Längst nicht in allen Darstellungen findet sich unter den drei Weisen der Mohr Baltasar. Dieser verdankt seine dunkle Hauptfarbe ohnehin einem Übersetzungsfehler. Von einem dunklen Bart war in der Bibel die Rede, was sich dann auf die Hautfarbe übertrug – um zu zeigen, dass bei der Verehrung des frisch geborenen Erlösers alle bekannten Kontinente anwesend waren. Dort, wo in Afrika das Christentum Fuss fassen konnte, werden die Könige naturgegeben allesamt mit dunkler Hautfarbe gezeigt. In Anlehnung an die dort bekannten Könige und Stammesfürsten sind die Erkennungsmerkmale jedoch nicht die bei uns üblichen Kronen, sondern die für die Mächtigen des Landes dort üblichen Kopfbedeckungen.

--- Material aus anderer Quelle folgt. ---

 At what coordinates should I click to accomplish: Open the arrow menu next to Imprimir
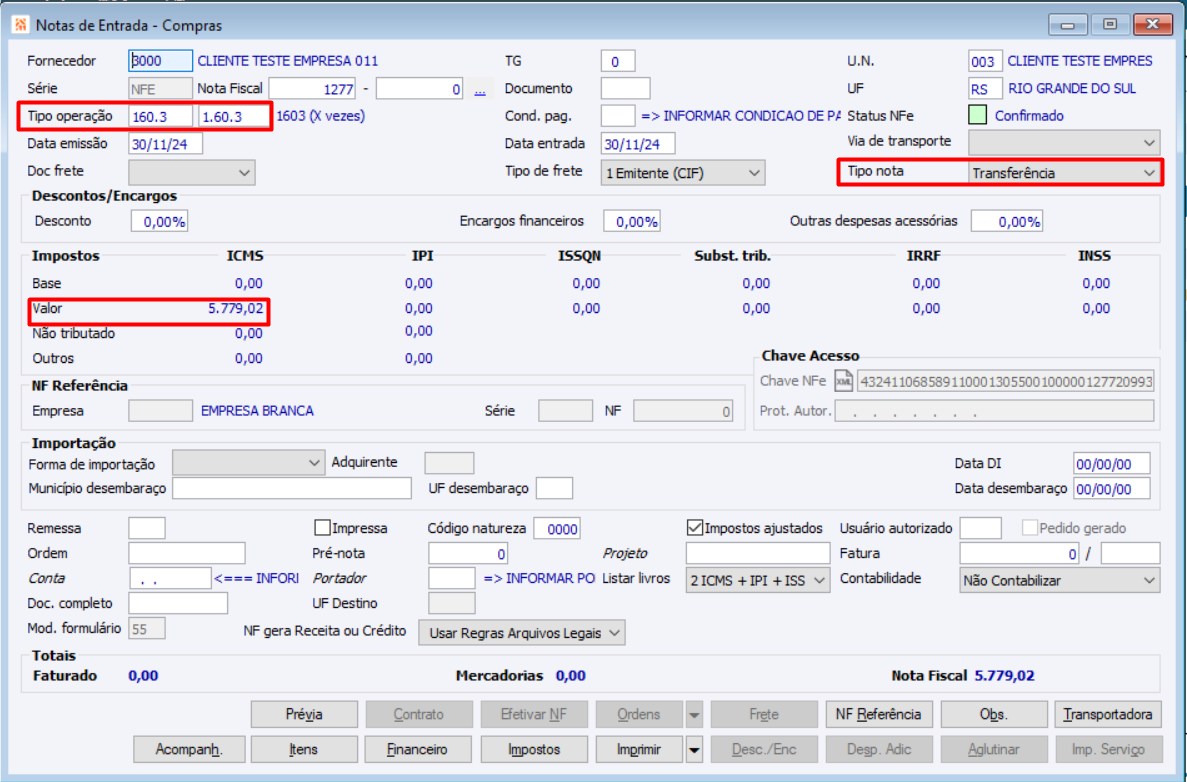(x=694, y=749)

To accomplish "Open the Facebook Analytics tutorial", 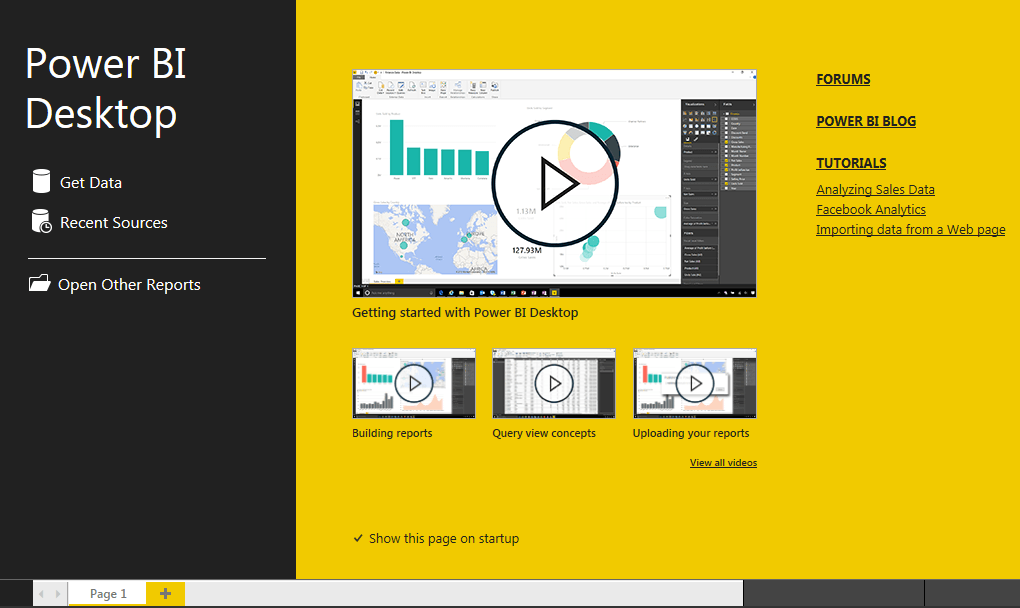I will pos(871,209).
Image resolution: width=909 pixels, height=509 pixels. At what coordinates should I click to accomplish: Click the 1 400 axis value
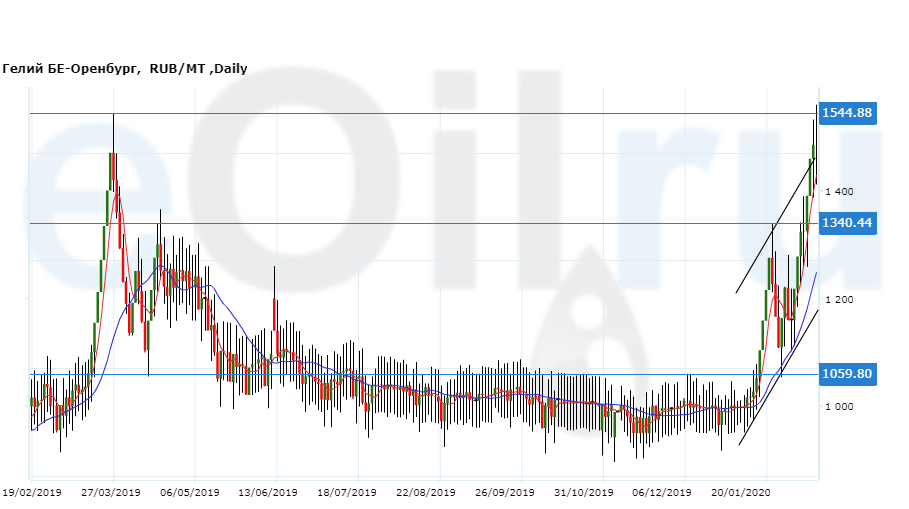[840, 191]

Kokablätter statt Weihrauch

In bestimmten Ländern findet man in den Krippen die drei Könige ausschliesslich mit weisser Hautfarbe. Wer dahingehend einen rassistischen Hintergrund vermutet, liegt nicht ganz falsch, erklärt Alfred Hartl. «Noch heute lehnen in den USA evangelikale Kirchen die Darstellung Christi mit schwarzer Hautfarbe strikt ab.» Insofern habe in weiten Teilen der USA die Tradition auch «weisse Könige» überliefert. «Weil das so weit zurückgeht, wird es in der Gegenwart gar nicht mehr hinterfragt.»

Ein Blick auf die Gaben der Könige offenbart weitere spannende Unterschiede: Europäische Krippenfiguren zeigen die aus der Schrift überlieferten Geschenke Weihrauch, Gold und Myrrhe. «In Südamerika gab es weder Weihrauch noch Myrrhe», erklärt Alfred Hartl. «Aus diesem Grund reichen die Könige Kokablätter, Tabak und Maiskörner – also Dinge, die für die südamerikanischen Hochlandbauern von Bedeutung waren.» Auch bei den Gaben hat sich die Interpretation somit vielfach vom vorgegebenen schriftlichen Kontext gelöst

Osteuropa: Herodes in der Hauptrolle

In Osteuropa hat das Narrativ zu den heiligen drei Königen im 20. Jahrhundert zudem eine politische Ausprägung erhalten. «Herodes, der ja von den Weisen aus dem Morgenland als erstes aufgesucht wird, ist in der Krippendarstellung viel wichtiger», weiss Alfred Hartl. «Herodes stand als Symbol für den Kommunismus». Genau wie dieser die Geburt Christi weder verhindern, noch den neugeborenen Knaben habe töten lassen können, so hätte es auch der Kommunismus nicht geschafft, das Christentum in Osteuropa auszurotten. «In Polen entwickelte sich gar der Brauch, vor der Krippe Spottlieder auf Herodes zu singen, der häufig zusammen mit dem Teufel und dem Tod dargestellt wurde. Im eigentlichen Sinne richtete sich der Spott aber gegen die kommunistische Partei und deren Despoten.»